In the line at the store, the cashier told an older woman that she should bring her own grocery bags because plastic bags weren't good for the environment.
The woman apologized to him and explained, "We didn't have the green thing back in my day."
The clerk responded, "That's our problem today. Your generation did not care enough to save our environment."
He was right -- our generation didn't have the green thing in its day.
Back then, we returned milk bottles, soda bottles and beer bottles to the store. The store sent them back to the plant to be washed and sterilized and refilled, so it could use the same bottles over and over. So they really were recycled.
But we didn't have the green thing back in our day.

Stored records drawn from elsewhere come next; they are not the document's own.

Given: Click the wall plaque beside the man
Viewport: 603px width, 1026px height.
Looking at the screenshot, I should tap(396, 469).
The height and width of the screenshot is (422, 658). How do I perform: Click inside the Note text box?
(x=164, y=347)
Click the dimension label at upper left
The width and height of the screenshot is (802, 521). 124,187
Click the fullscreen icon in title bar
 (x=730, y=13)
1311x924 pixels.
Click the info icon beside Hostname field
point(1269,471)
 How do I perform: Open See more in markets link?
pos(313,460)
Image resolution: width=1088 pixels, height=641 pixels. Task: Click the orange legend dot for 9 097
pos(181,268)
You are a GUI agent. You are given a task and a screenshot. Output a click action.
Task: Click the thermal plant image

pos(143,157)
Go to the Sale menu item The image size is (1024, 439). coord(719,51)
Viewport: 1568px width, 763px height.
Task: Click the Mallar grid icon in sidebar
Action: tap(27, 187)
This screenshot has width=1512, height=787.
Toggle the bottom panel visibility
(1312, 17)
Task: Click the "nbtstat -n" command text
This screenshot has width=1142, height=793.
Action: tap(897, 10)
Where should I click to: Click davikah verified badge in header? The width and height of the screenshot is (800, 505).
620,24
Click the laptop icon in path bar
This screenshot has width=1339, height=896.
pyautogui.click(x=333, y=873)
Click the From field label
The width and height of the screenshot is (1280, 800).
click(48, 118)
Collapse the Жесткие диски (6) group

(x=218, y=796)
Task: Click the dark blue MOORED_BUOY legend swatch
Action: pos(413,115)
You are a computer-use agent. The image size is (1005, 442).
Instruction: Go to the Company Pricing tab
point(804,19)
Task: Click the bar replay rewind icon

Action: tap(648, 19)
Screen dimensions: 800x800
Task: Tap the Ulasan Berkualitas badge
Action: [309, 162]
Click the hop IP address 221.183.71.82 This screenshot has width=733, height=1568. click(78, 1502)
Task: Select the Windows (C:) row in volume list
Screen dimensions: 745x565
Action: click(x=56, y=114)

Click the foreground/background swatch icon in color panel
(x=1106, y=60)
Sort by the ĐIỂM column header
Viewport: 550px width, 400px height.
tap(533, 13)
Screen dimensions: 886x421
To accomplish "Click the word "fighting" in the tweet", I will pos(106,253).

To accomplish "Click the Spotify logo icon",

We walked up stairs, because we didn't have an escalator in every store and office building. We walked to the grocery store and didn't climb into a 300-horsepower machine every time we had to go two blocks.
But she was right. We didn't have the green thing in our day.
Back then, we washed the baby's diapers because we didn't have the throw-away kind. We dried clothes on a line, not in an energy gobbling machine burning up 220 volts -- wind and solar power really did dry the clothes. Kids got hand-me-down clothes from their brothers or sisters, not always brand-new clothing. But that old lady is right; we didn't have the green thing back in our day.
Back then, we had one TV, or radio, in the house -- not a TV in every room. And the TV had a small screen the size of a handkerchief (remember them?), not a screen the size of the state of Montana.
In the kitchen, we blended and stirred by hand because we didn't have electric machines to do everything for us.
When we packaged a fragile item to send in the mail, we used a wadded up old newspaper to cushion it, not Styrofoam or plastic bubble wrap.
Back then, we didn't fire up an engine and burn gasoline just to cut the lawn. We used a push mower that ran on human power. We exercised by working so we didn't need to go to a health club to run on treadmills that operate on electricity.
But she's right; we didn't have the green thing back then.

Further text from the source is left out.